This Saturday, October 26, is National Prescription Drug Take Back Day, a chance to get rid of unwanted, unused and expired medication.
The Northeast Ohio Regional Sewer District (NEORSD) is reminding people that they should take their medications back through one of these events, rather than flushing medication down the toilet.
Why not?
“People always used to tell everyone to just flush your medication, because when you flush something you think, ‘Oh, it just goes away.’ But you don’t realize where it goes,” said Jenn Elting of the Northeast Ohio Regional Sewer District.
Elting said wastewater treatment plants can remove a lot of things during the treatment process, including flushable wipes, which shouldn’t be flushed in the first place.
However, “we cannot remove medication from the wastewater,” Elting said. “So it goes through the treatment process and ultimately it does go back out into Lake Erie.”
Lake Erie is also the water supply for many drinking water plants, which can’t remove all the pharmaceuticals from the water during their treatment processes.
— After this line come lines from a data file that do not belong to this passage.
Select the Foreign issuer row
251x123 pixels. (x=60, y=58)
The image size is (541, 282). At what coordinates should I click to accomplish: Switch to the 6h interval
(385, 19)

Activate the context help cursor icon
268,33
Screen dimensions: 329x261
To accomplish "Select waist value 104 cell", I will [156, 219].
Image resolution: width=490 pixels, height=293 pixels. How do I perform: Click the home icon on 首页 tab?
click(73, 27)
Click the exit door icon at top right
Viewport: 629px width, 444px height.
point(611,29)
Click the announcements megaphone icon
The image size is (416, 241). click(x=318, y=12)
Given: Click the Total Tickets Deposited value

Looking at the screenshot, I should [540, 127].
That means medication and other compounds can end up in the water we drink.
“It’s definitely important that you take responsibility for the products and the things and the waste that you’re generating on your own,” Elting said. “So you definitely don’t want to flush prescription medications.”
She added that people also shouldn’t flush paper towels, fats and greases or “anything that can harm not only the sewer system but can harm your own personal plumbing as well.”
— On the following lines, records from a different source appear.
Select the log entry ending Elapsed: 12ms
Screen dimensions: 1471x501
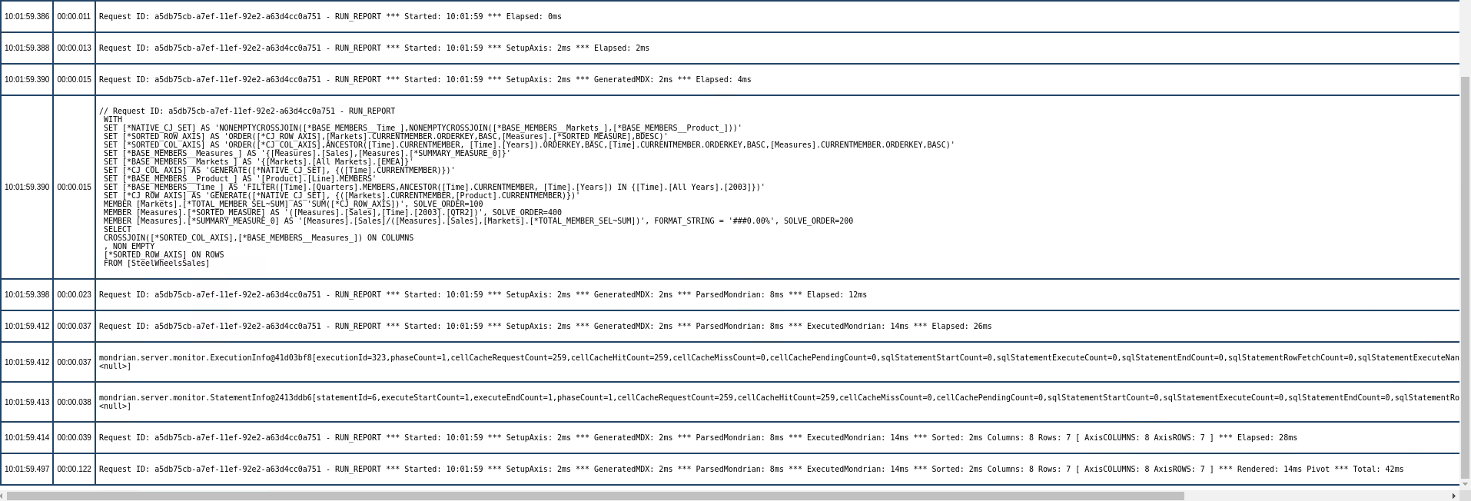[x=483, y=294]
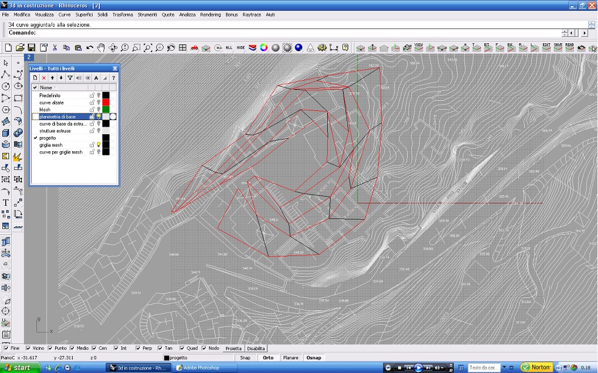Click the Save file icon in toolbar

coord(32,48)
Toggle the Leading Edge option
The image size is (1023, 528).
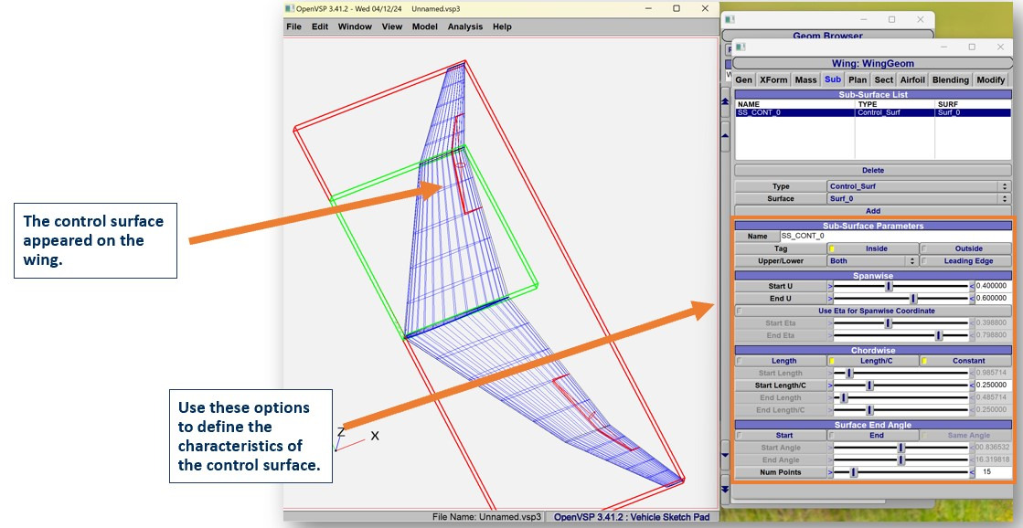964,260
Compounds found in the water
Dr. Jen Mou is a researcher and associate professor at Kent State. She spoke to News 5 in late August about her research on PPCPs, or pharmaceutical and personal care products, that end up in the water we drink. That includes not only prescription and over-the-counter medications, but also products such as bug spray and sunscreen.
Her research centered on four different water treatment plants and searched for different compounds that end up in the raw water supply or source water.
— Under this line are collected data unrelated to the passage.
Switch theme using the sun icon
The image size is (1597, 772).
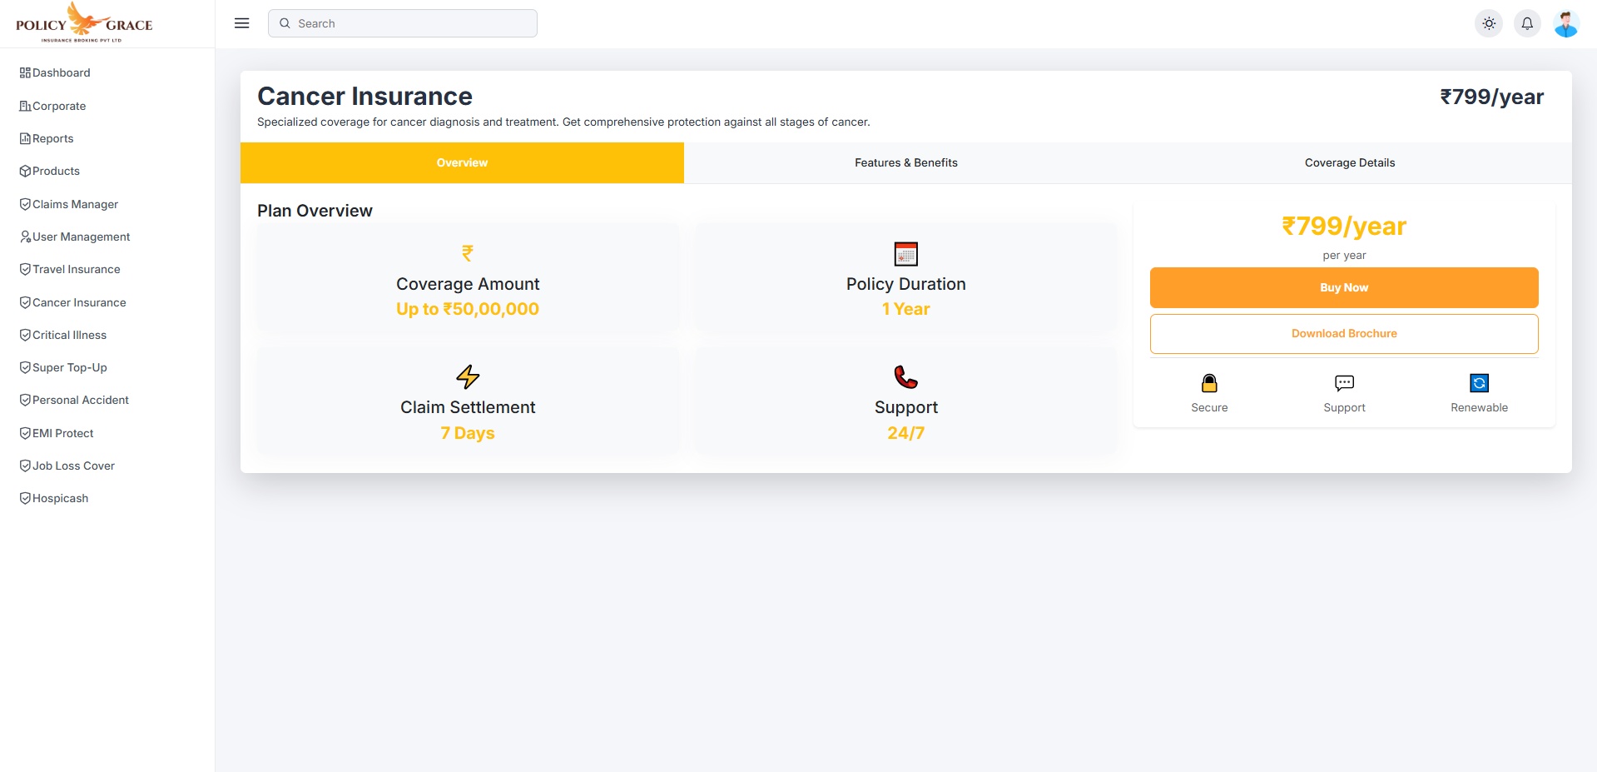point(1489,23)
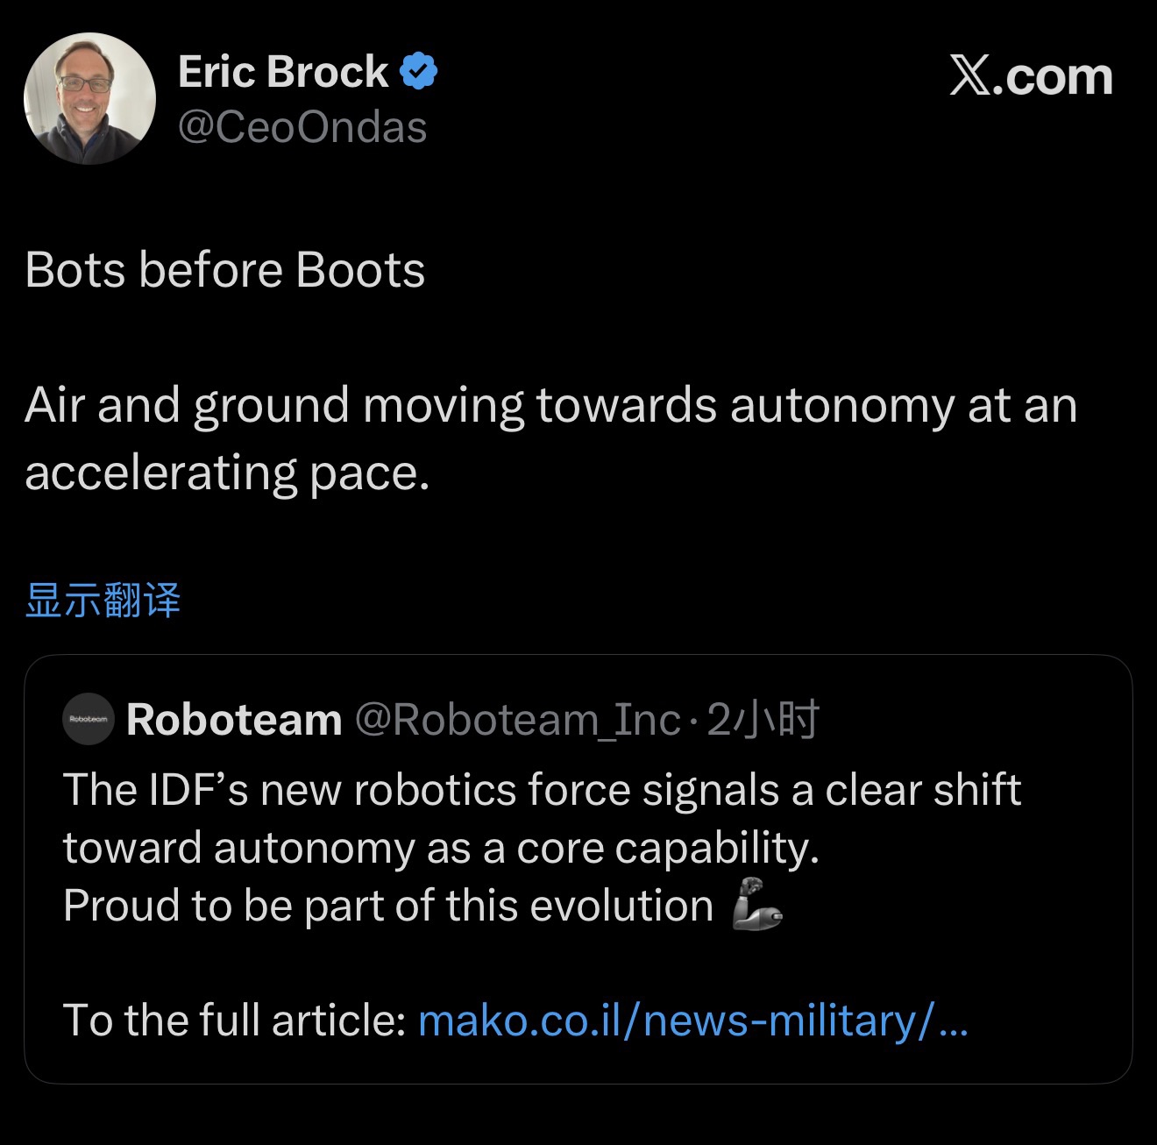1157x1145 pixels.
Task: Click "Proud to be part of this evolution"
Action: [x=388, y=906]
She noted that there are different ways in which these compounds can enter the water.
“Because humans use different kinds of medicine, just through our digestive system there will still be a lot of residues that will be released through our feces and urines into the toilet,” Mou said.
She said throwing medication in the trash or down the toilet could also result in pharmaceuticals getting into the water, as well as surface runoff from farm animals’ excrement.
Mou described the issue as an “emerging concern.”
“They may not have immediate impact to human or wildlife health,” Mou said. “However, we do not know the long-term, chronic impact of those low-concentration compounds in the water.”